= Beginning of Section =

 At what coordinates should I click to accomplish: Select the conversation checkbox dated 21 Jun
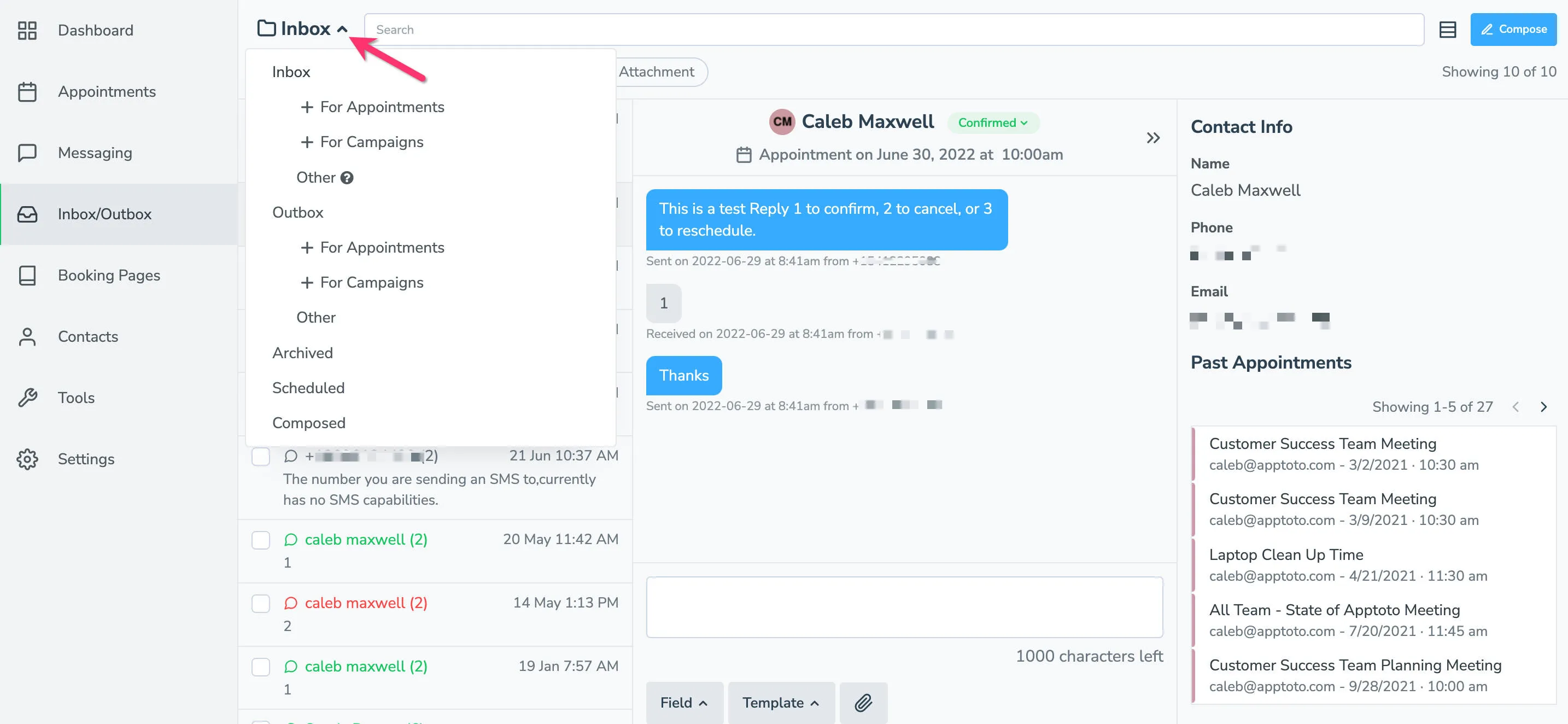click(261, 456)
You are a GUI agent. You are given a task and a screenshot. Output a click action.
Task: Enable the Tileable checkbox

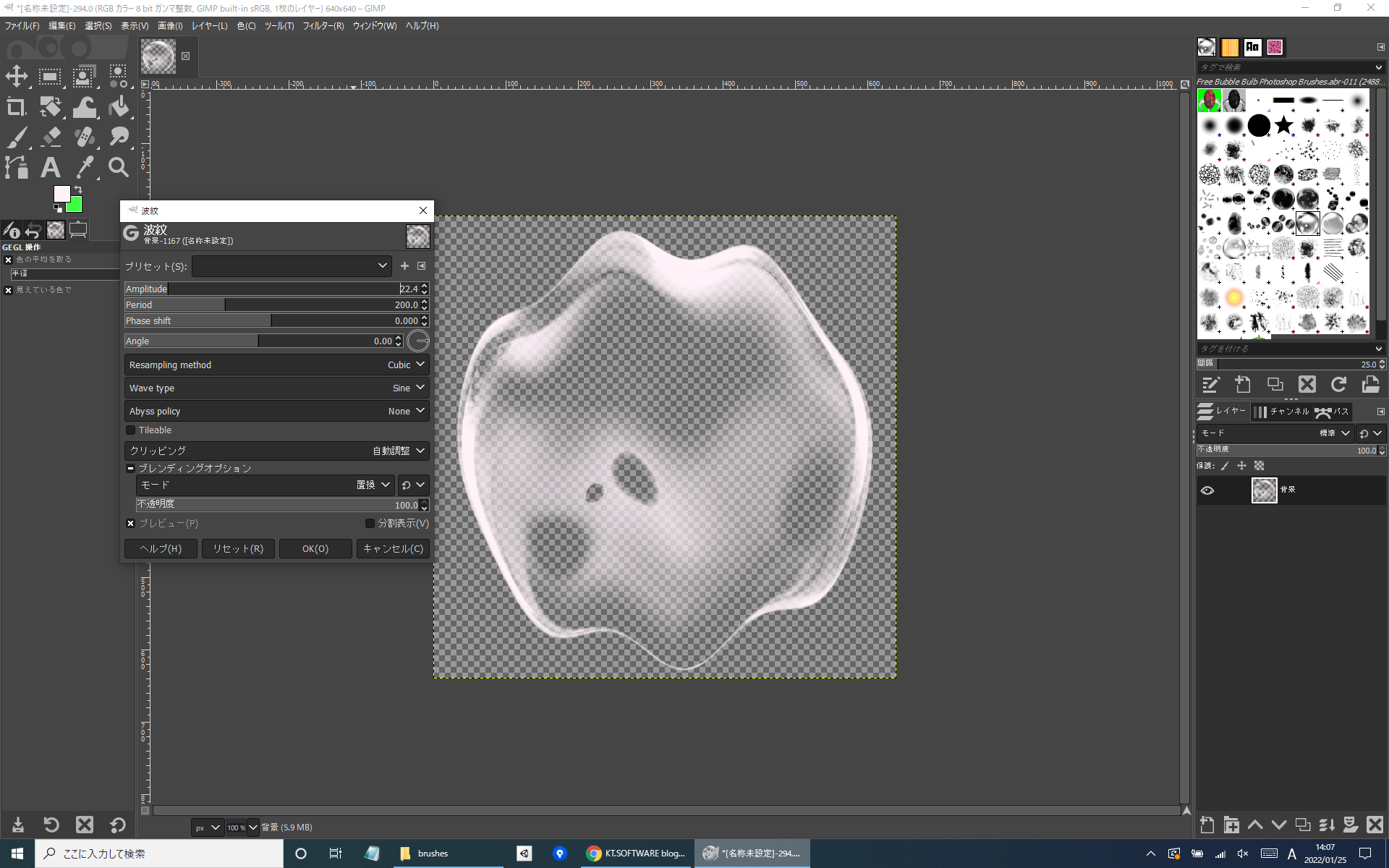pyautogui.click(x=131, y=430)
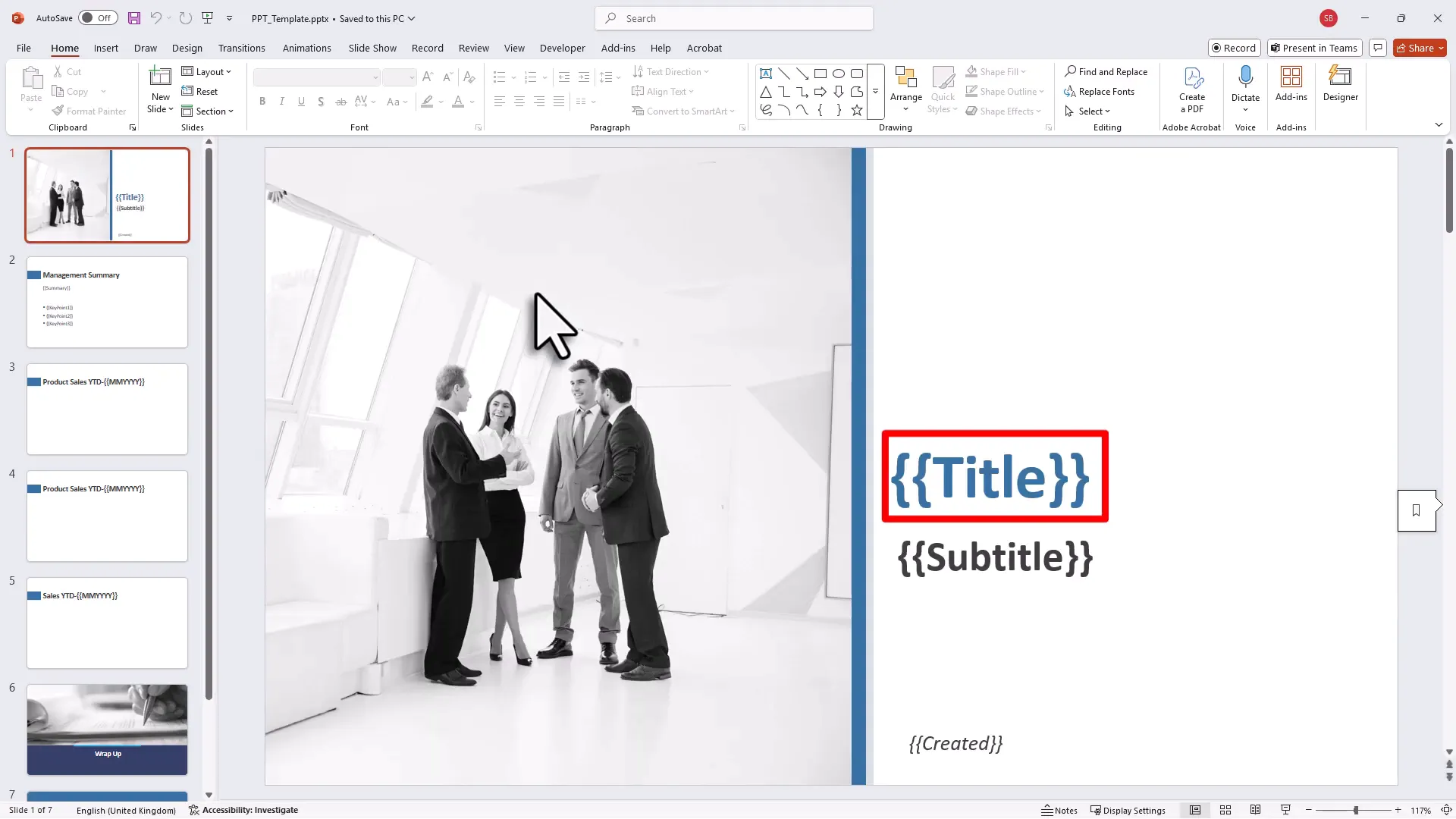The height and width of the screenshot is (819, 1456).
Task: Select the Oval shape tool
Action: (x=839, y=74)
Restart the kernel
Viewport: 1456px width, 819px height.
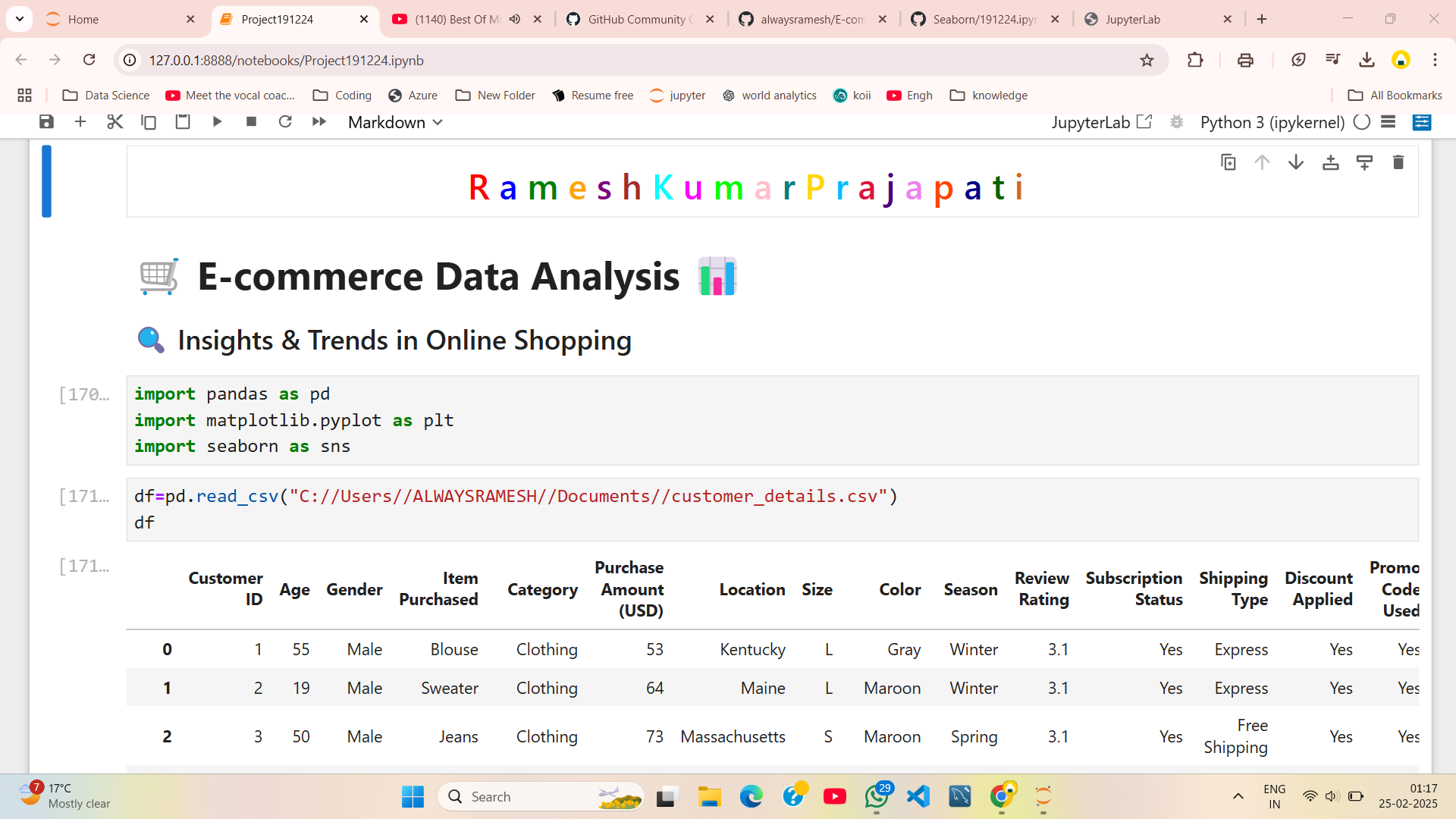286,121
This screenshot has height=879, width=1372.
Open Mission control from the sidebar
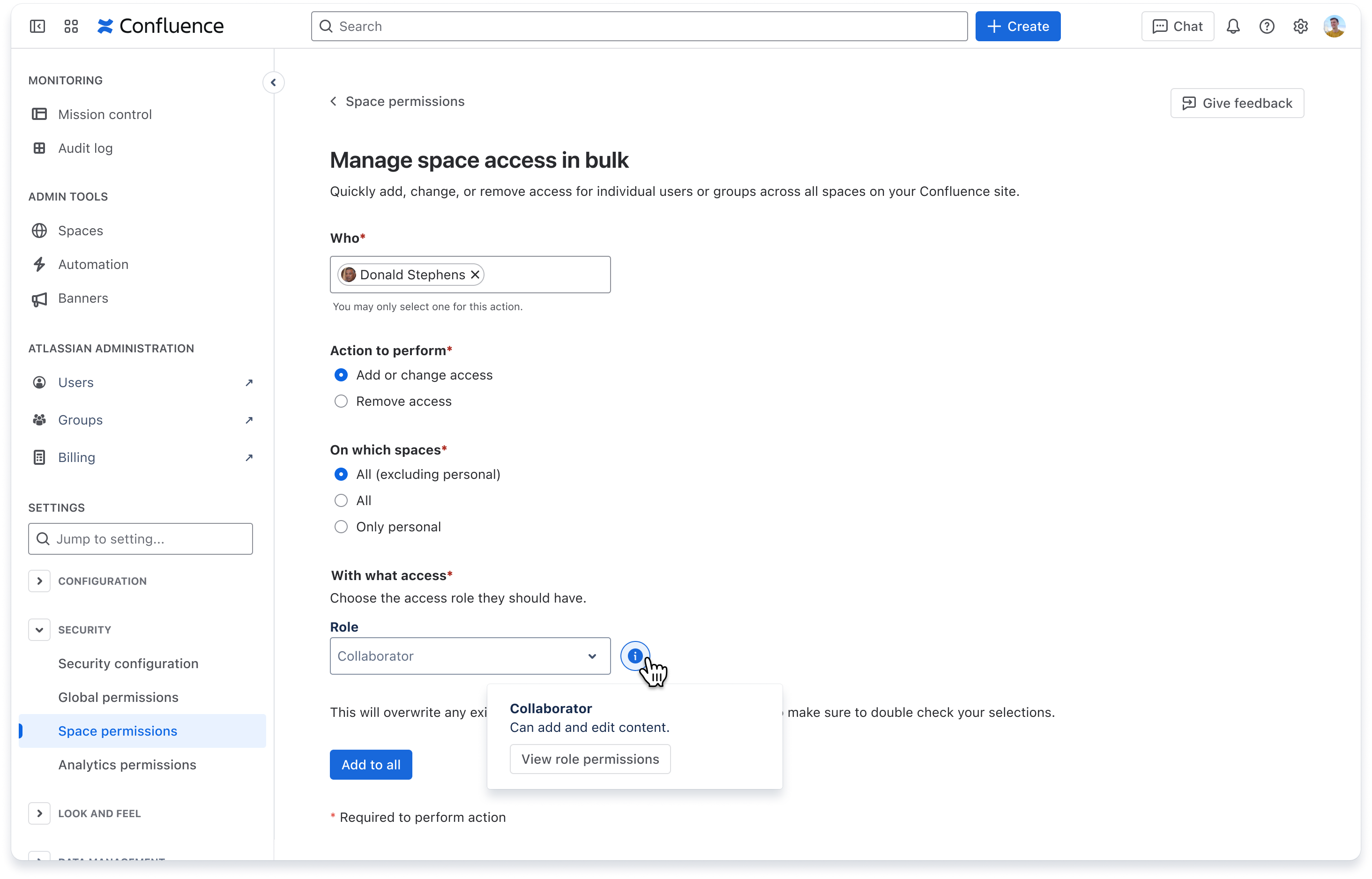(x=104, y=113)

= End of Section =

__Assignment__
A faithful copy of the records above, without images, is what to give back.

__Completed task__
 At what coordinates should I click to accomplish: Select the conversation checkbox dated 21 Jun
click(261, 456)
You are a GUI agent. You are given a task and a screenshot. Output a click action.
Task: Enable the Tileable checkbox

pyautogui.click(x=131, y=430)
The height and width of the screenshot is (819, 1456).
Task: Select the Oval shape tool
Action: (x=839, y=74)
Restart the kernel
Viewport: 1456px width, 819px height.
286,121
This screenshot has height=879, width=1372.
Open Mission control from the sidebar
(x=104, y=113)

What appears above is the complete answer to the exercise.